▸ Requirement: Output the data below line for line, exactly, up to and including the line where "You are a computer-use agent. The width" appears.

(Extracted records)

::::::::::

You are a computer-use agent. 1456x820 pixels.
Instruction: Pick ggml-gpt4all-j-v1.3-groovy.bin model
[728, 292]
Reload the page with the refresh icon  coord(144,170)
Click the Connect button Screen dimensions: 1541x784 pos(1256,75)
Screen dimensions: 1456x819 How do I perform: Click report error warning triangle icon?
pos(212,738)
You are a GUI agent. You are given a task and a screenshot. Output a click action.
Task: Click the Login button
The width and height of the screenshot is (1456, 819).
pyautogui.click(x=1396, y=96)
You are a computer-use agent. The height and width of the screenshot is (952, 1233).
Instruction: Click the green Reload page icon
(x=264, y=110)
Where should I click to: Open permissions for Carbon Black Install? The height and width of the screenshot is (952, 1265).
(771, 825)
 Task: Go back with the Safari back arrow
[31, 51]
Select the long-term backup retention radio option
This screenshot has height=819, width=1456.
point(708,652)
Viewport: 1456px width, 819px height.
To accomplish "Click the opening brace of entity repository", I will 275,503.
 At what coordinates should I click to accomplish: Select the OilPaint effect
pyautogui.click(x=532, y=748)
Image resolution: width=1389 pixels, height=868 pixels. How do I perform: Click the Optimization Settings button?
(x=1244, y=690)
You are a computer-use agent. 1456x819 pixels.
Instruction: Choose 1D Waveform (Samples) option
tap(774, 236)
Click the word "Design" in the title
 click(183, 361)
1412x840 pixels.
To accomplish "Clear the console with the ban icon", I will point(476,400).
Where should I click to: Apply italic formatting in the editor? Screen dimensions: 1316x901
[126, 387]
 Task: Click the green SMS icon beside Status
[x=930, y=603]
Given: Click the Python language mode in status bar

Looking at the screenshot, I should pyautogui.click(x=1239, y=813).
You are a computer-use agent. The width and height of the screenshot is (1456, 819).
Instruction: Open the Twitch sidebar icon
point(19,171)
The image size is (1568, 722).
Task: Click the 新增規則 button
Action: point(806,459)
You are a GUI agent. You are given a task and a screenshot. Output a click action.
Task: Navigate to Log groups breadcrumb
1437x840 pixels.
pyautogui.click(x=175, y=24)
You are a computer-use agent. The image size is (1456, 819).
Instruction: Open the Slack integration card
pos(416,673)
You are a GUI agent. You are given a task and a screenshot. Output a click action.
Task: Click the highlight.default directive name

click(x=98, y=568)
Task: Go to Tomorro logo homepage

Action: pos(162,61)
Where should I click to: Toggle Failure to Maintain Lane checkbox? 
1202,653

::::::::::

▸ Solution to the problem:
You are a computer-use agent. 1456x820 pixels.
Instruction: Pick ggml-gpt4all-j-v1.3-groovy.bin model
[728, 292]
Reload the page with the refresh icon  coord(144,170)
Click the Connect button Screen dimensions: 1541x784 pos(1256,75)
Screen dimensions: 1456x819 How do I perform: Click report error warning triangle icon?
pos(212,738)
You are a GUI agent. You are given a task and a screenshot. Output a click action.
Task: Click the Login button
The width and height of the screenshot is (1456, 819).
pyautogui.click(x=1396, y=96)
You are a computer-use agent. The height and width of the screenshot is (952, 1233).
Instruction: Click the green Reload page icon
(x=264, y=110)
Where should I click to: Open permissions for Carbon Black Install? The height and width of the screenshot is (952, 1265).
(771, 825)
 Task: Go back with the Safari back arrow
[31, 51]
Select the long-term backup retention radio option
This screenshot has height=819, width=1456.
point(708,652)
Viewport: 1456px width, 819px height.
To accomplish "Click the opening brace of entity repository", I will 275,503.
 At what coordinates should I click to accomplish: Select the OilPaint effect
pyautogui.click(x=532, y=748)
Image resolution: width=1389 pixels, height=868 pixels. How do I perform: Click the Optimization Settings button?
(x=1244, y=690)
You are a computer-use agent. 1456x819 pixels.
Instruction: Choose 1D Waveform (Samples) option
tap(774, 236)
Click the word "Design" in the title
 click(183, 361)
1412x840 pixels.
To accomplish "Clear the console with the ban icon", I will point(476,400).
Where should I click to: Apply italic formatting in the editor? Screen dimensions: 1316x901
[126, 387]
 Task: Click the green SMS icon beside Status
[x=930, y=603]
Given: Click the Python language mode in status bar

Looking at the screenshot, I should pyautogui.click(x=1239, y=813).
You are a computer-use agent. The width and height of the screenshot is (1456, 819).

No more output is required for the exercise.